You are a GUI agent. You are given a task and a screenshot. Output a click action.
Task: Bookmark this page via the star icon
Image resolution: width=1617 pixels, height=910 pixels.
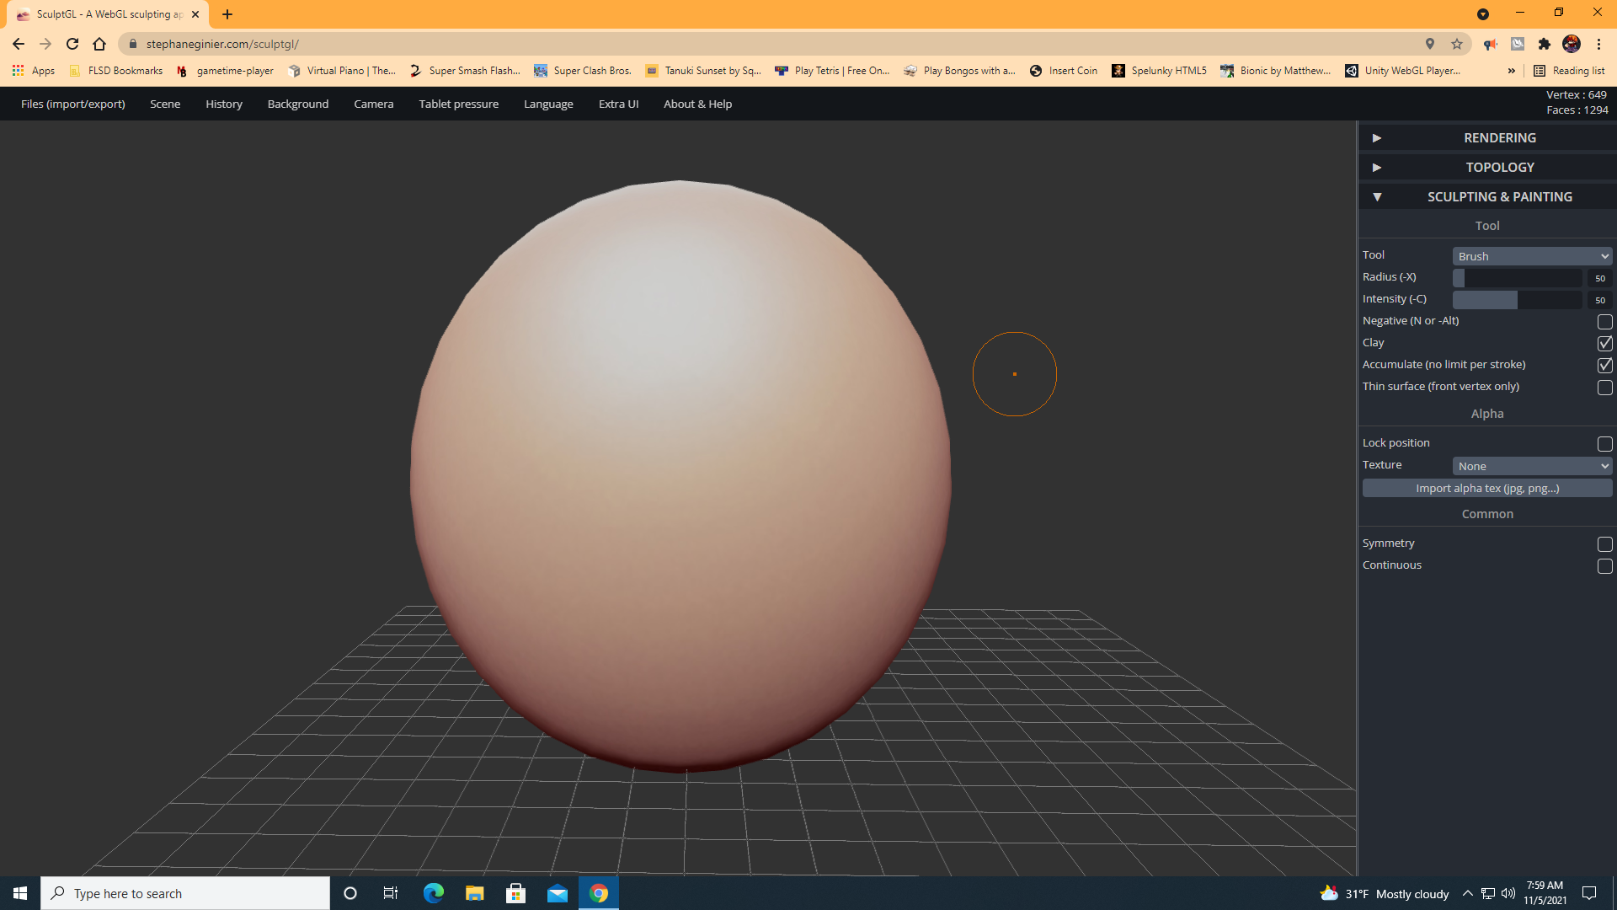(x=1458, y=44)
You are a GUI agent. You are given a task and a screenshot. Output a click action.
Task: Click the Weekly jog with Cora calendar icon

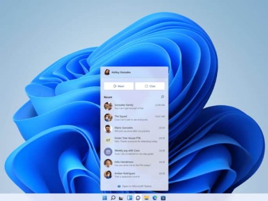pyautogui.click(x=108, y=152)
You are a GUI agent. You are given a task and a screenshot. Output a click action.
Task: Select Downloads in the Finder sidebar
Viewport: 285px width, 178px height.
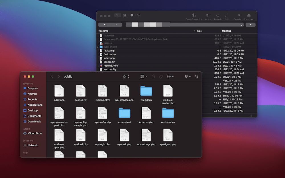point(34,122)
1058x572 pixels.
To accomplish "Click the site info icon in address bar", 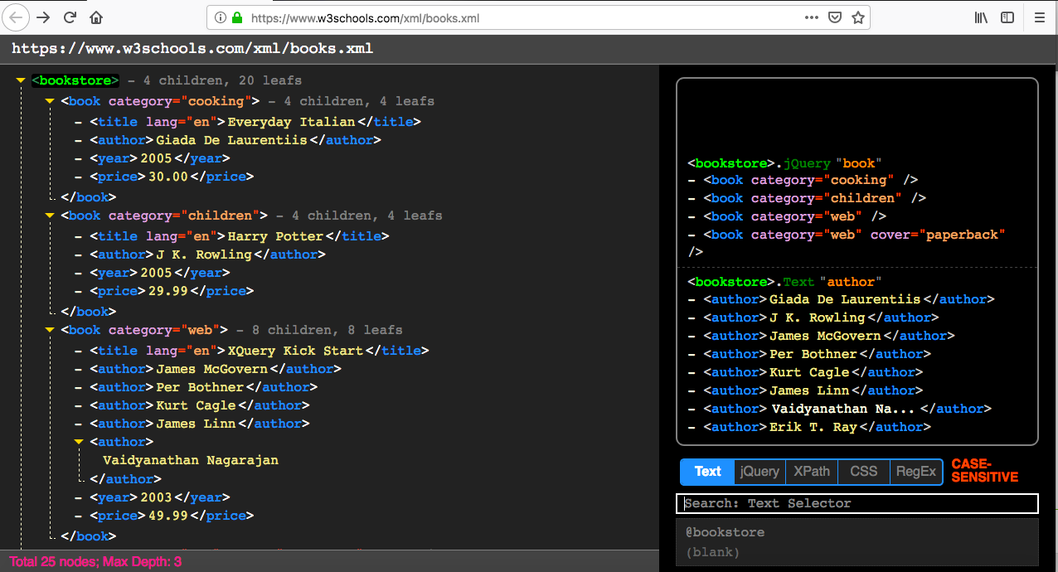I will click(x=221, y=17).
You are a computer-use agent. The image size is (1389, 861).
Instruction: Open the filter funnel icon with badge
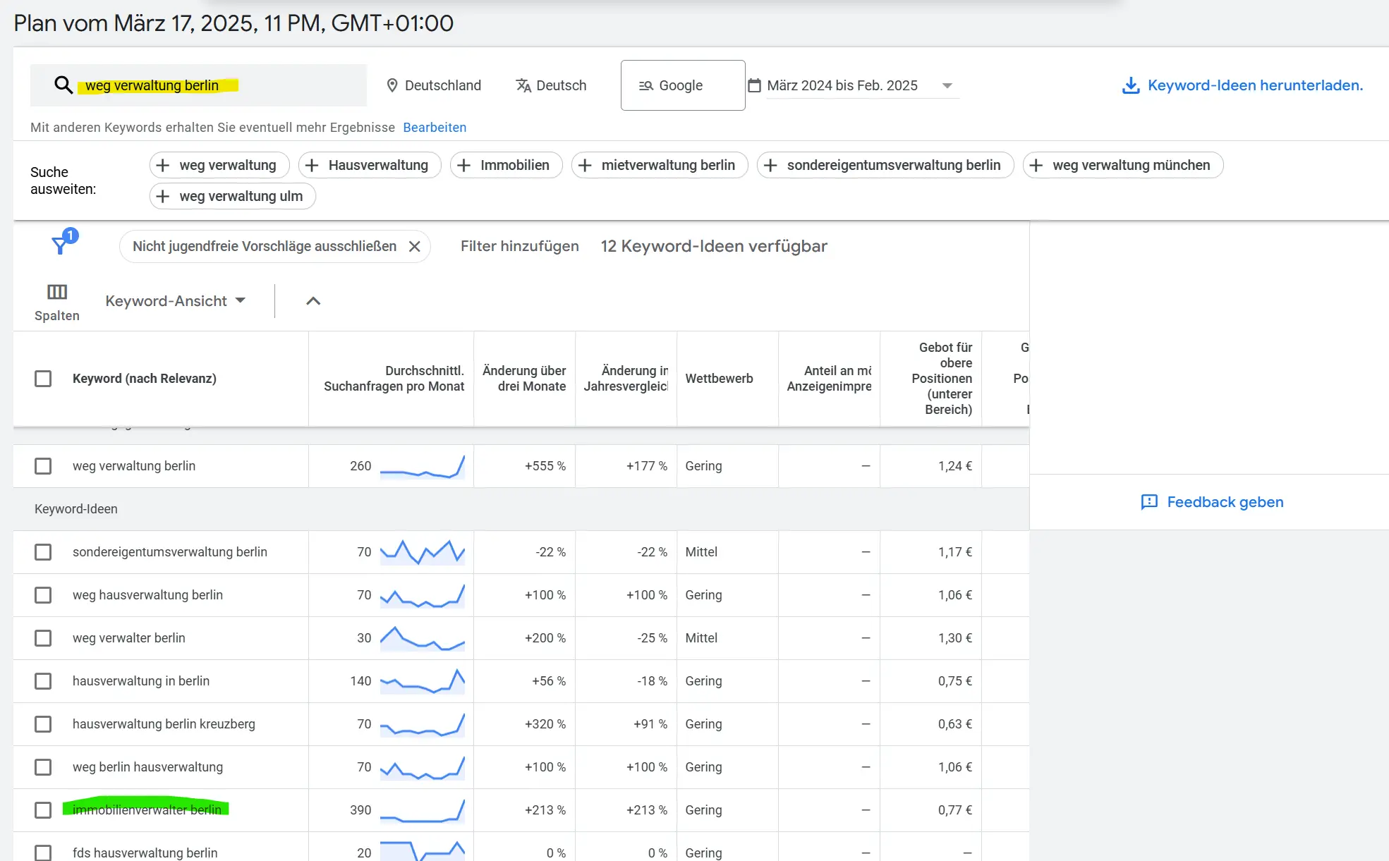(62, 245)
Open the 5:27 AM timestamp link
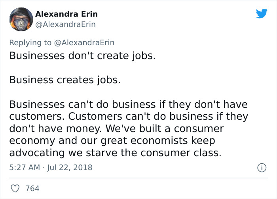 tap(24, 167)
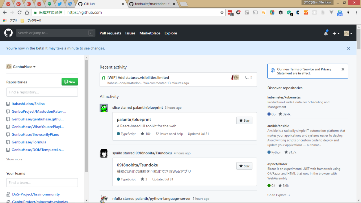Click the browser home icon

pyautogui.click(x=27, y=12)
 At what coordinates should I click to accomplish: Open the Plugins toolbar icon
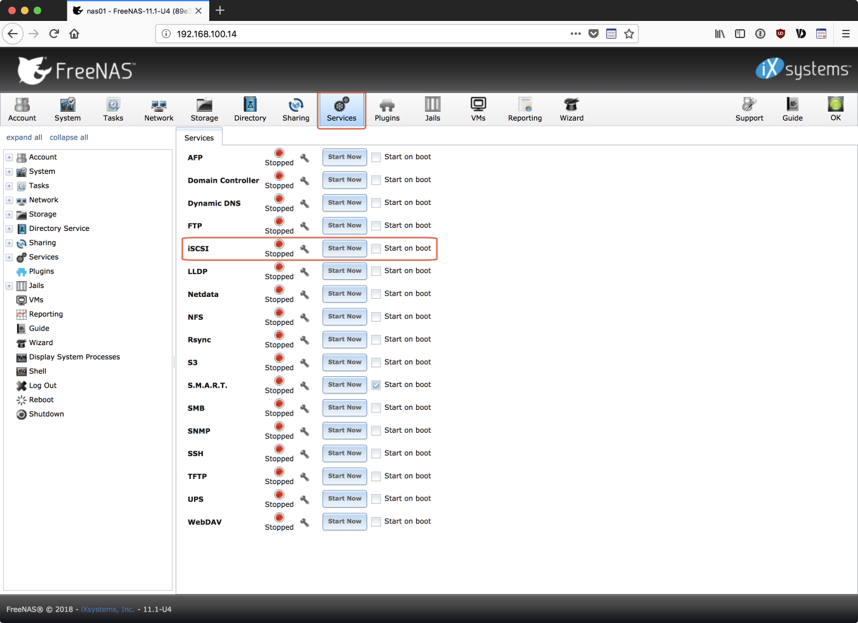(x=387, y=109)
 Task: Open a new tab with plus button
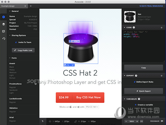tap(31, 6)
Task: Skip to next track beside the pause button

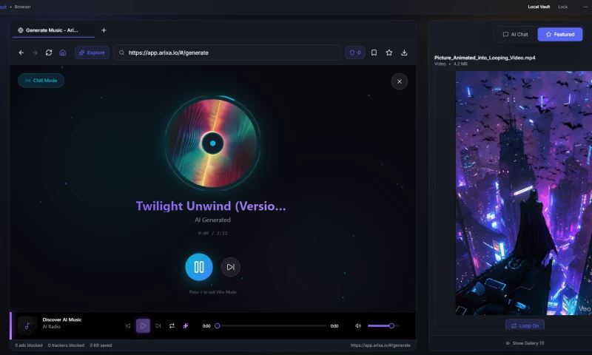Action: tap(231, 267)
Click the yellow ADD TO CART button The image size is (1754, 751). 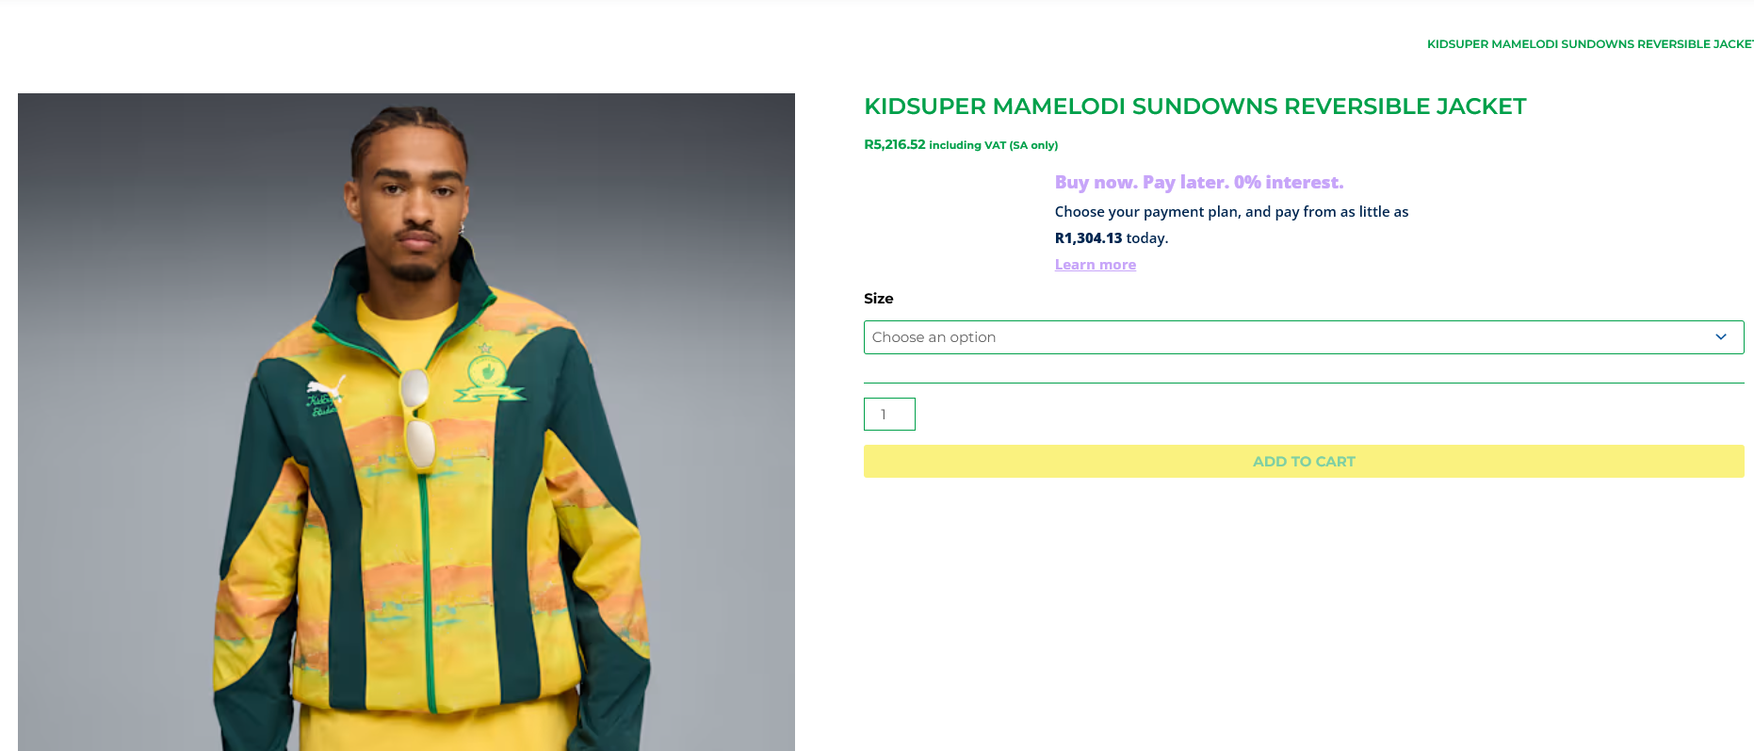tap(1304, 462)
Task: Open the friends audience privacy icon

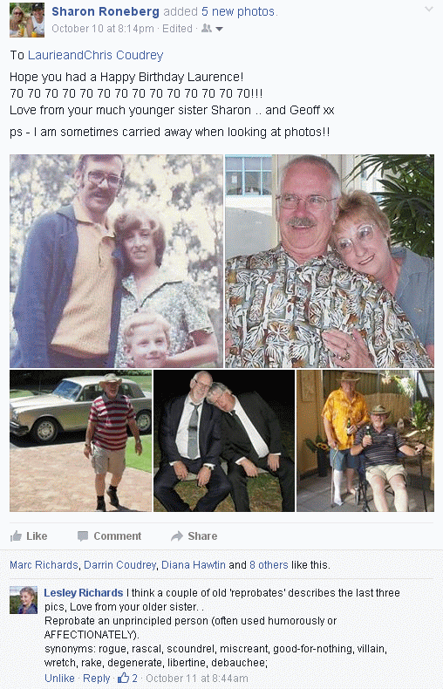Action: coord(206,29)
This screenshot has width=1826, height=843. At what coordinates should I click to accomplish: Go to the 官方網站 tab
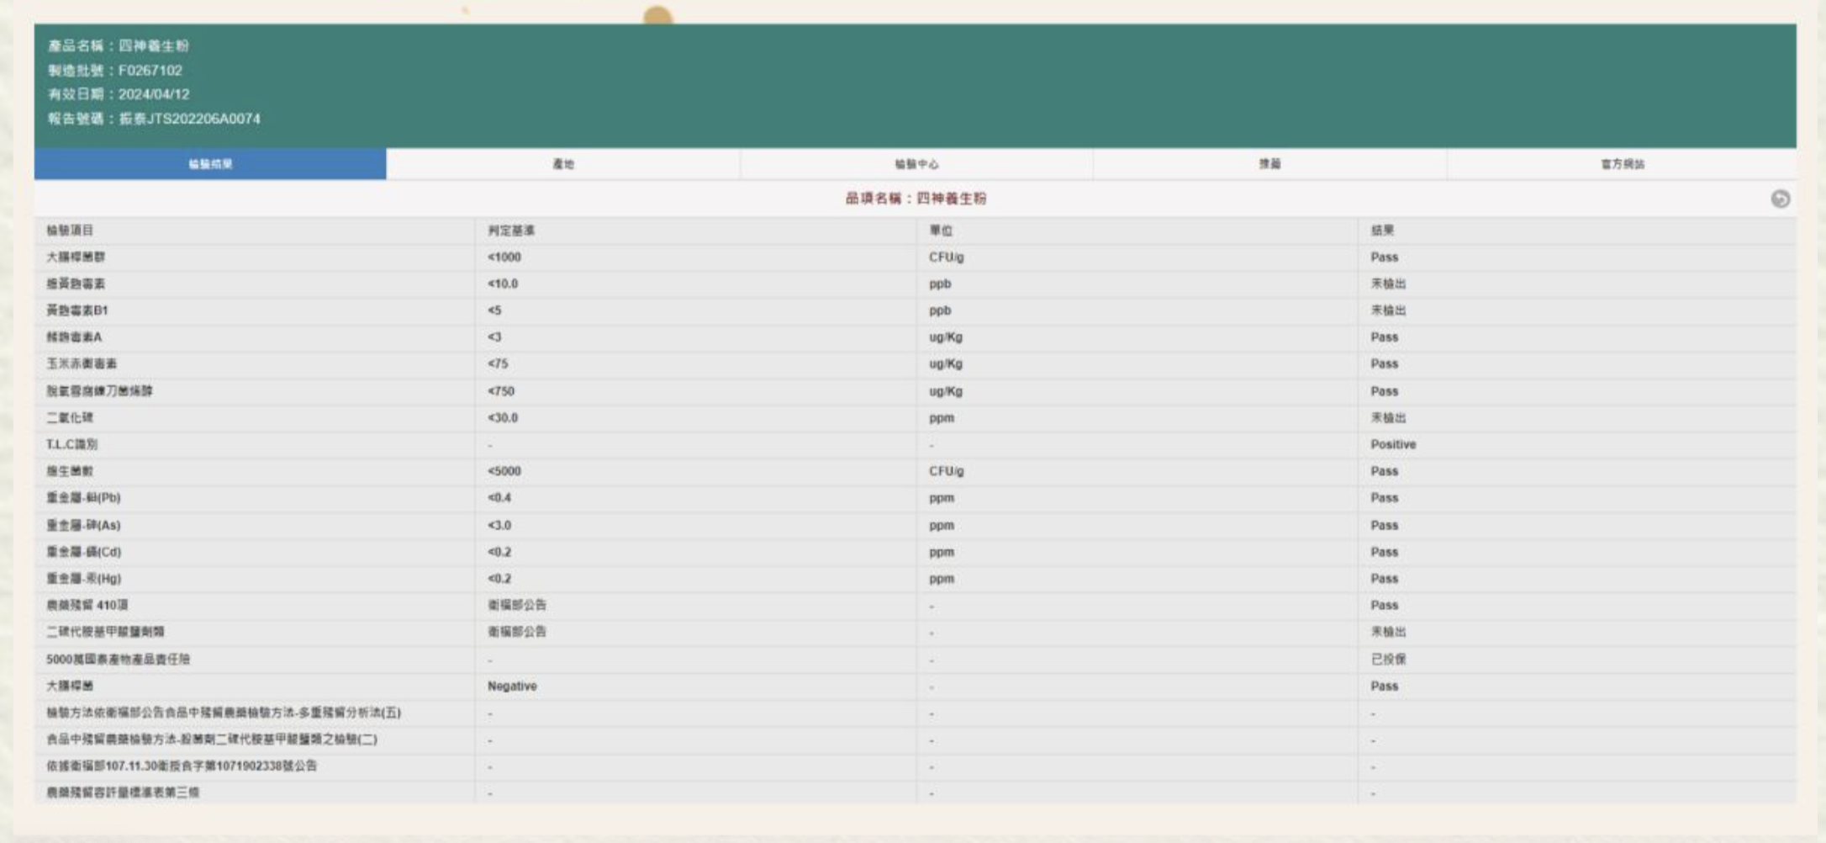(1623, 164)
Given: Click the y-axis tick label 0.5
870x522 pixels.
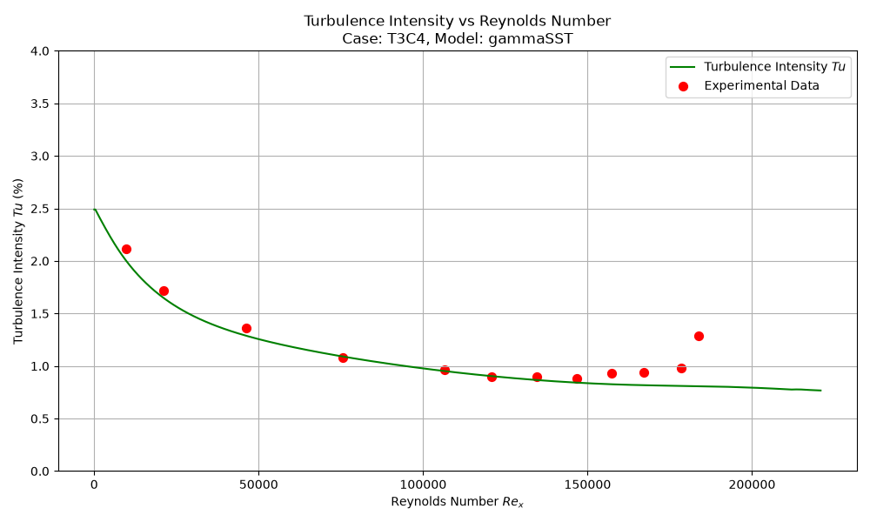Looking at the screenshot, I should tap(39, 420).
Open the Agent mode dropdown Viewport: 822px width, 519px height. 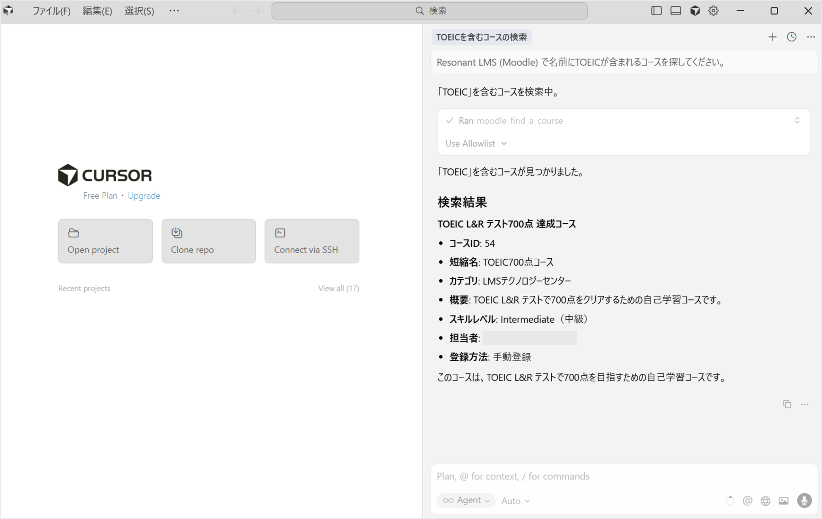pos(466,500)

• _WHAT IS ASKED_
Identify every line above that contains the word "coordinates", and copy each of those lines in full. Case counts, so match the capitalization exactly.

• _SOLUTION TO THE PROBLEM_
 At what coordinates should I click to accomplish: Open the Plugins toolbar icon
This screenshot has width=1826, height=843. At what coordinates should I click to accomplish: Go to the 官方網站 tab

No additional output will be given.